▶ [What is needed]:
What you give back must match the data character for character.

Source data:
--
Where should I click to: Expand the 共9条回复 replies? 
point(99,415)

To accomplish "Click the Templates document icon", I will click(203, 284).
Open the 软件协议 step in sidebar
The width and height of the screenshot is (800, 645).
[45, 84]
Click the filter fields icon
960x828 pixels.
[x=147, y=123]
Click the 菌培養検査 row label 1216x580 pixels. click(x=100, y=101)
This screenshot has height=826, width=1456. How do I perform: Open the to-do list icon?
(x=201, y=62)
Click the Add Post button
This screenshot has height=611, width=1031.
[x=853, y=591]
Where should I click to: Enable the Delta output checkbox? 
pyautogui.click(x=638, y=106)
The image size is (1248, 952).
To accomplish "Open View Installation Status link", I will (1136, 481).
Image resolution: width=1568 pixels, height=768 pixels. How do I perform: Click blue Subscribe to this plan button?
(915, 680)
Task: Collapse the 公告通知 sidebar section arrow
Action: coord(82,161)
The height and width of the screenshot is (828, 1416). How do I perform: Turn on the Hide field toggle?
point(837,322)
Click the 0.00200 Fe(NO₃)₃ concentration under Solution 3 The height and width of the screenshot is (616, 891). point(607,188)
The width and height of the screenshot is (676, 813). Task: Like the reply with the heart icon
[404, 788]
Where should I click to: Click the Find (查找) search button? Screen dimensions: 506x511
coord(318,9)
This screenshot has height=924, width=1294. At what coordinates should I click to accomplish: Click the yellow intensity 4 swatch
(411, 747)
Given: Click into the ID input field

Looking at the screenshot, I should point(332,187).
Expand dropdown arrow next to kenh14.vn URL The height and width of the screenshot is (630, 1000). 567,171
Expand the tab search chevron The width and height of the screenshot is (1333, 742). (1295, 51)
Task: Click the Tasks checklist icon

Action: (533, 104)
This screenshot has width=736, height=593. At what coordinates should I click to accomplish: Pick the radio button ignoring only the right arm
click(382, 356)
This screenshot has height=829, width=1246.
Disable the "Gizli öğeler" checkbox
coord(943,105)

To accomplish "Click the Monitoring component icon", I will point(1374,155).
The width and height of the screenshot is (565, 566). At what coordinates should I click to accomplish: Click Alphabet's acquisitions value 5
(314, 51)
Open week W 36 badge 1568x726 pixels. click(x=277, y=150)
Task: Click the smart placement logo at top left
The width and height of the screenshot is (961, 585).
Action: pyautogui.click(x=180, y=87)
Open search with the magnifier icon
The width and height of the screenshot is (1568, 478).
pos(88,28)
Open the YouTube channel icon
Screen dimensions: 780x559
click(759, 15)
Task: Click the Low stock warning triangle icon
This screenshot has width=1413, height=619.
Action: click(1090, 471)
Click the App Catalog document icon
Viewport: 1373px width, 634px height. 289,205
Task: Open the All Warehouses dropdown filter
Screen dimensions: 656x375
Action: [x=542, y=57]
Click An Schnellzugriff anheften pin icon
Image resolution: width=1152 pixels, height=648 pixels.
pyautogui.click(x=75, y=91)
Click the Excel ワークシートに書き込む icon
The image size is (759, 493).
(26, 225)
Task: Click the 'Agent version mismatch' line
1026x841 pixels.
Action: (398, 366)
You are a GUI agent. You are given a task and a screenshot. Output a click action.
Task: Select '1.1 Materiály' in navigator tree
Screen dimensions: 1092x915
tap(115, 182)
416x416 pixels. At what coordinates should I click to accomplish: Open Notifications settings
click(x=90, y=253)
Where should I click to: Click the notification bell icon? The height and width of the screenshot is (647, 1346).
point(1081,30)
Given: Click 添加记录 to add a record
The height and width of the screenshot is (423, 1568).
--
▶ [Completed exercise]:
Where should I click to: Expand the 共9条回复 replies? 
point(99,415)

To accomplish "Click the Templates document icon", I will click(203, 284).
Open the 软件协议 step in sidebar
The width and height of the screenshot is (800, 645).
[45, 84]
Click the filter fields icon
960x828 pixels.
[x=147, y=123]
Click the 菌培養検査 row label 1216x580 pixels. click(x=100, y=101)
This screenshot has height=826, width=1456. How do I perform: Open the to-do list icon?
(x=201, y=62)
Click the Add Post button
This screenshot has height=611, width=1031.
[x=853, y=591]
Where should I click to: Enable the Delta output checkbox? 
pyautogui.click(x=638, y=106)
The image size is (1248, 952).
To accomplish "Open View Installation Status link", I will (1136, 481).
Image resolution: width=1568 pixels, height=768 pixels. How do I perform: Click blue Subscribe to this plan button?
(915, 680)
Task: Collapse the 公告通知 sidebar section arrow
Action: coord(82,161)
The height and width of the screenshot is (828, 1416). How do I perform: Turn on the Hide field toggle?
point(837,322)
Click the 0.00200 Fe(NO₃)₃ concentration under Solution 3 The height and width of the screenshot is (616, 891). point(607,188)
The width and height of the screenshot is (676, 813). Task: Like the reply with the heart icon
[404, 788]
Where should I click to: Click the Find (查找) search button? Screen dimensions: 506x511
coord(318,9)
This screenshot has height=924, width=1294. At what coordinates should I click to accomplish: Click the yellow intensity 4 swatch
(411, 747)
Given: Click into the ID input field

Looking at the screenshot, I should point(332,187).
Expand dropdown arrow next to kenh14.vn URL The height and width of the screenshot is (630, 1000). 567,171
Expand the tab search chevron The width and height of the screenshot is (1333, 742). (1295, 51)
Task: Click the Tasks checklist icon

Action: (533, 104)
This screenshot has width=736, height=593. At what coordinates should I click to accomplish: Pick the radio button ignoring only the right arm
click(382, 356)
This screenshot has height=829, width=1246.
Disable the "Gizli öğeler" checkbox
coord(943,105)

To accomplish "Click the Monitoring component icon", I will point(1374,155).
The width and height of the screenshot is (565, 566). At what coordinates should I click to accomplish: Click Alphabet's acquisitions value 5
(314, 51)
Open week W 36 badge 1568x726 pixels. click(x=277, y=150)
Task: Click the smart placement logo at top left
The width and height of the screenshot is (961, 585).
Action: pyautogui.click(x=180, y=87)
Open search with the magnifier icon
The width and height of the screenshot is (1568, 478).
pos(88,28)
Open the YouTube channel icon
Screen dimensions: 780x559
click(759, 15)
Task: Click the Low stock warning triangle icon
This screenshot has width=1413, height=619.
Action: click(1090, 471)
Click the App Catalog document icon
Viewport: 1373px width, 634px height. 289,205
Task: Open the All Warehouses dropdown filter
Screen dimensions: 656x375
Action: [x=542, y=57]
Click An Schnellzugriff anheften pin icon
Image resolution: width=1152 pixels, height=648 pixels.
pyautogui.click(x=75, y=91)
Click the Excel ワークシートに書き込む icon
The image size is (759, 493).
(26, 225)
Task: Click the 'Agent version mismatch' line
1026x841 pixels.
Action: (398, 366)
You are a GUI agent. You are given a task and a screenshot. Output a click action.
Task: Select '1.1 Materiály' in navigator tree
Screen dimensions: 1092x915
tap(115, 182)
416x416 pixels. At what coordinates should I click to accomplish: Open Notifications settings
click(x=90, y=253)
Where should I click to: Click the notification bell icon? The height and width of the screenshot is (647, 1346).
point(1081,30)
Given: Click 添加记录 to add a record
The height and width of the screenshot is (423, 1568).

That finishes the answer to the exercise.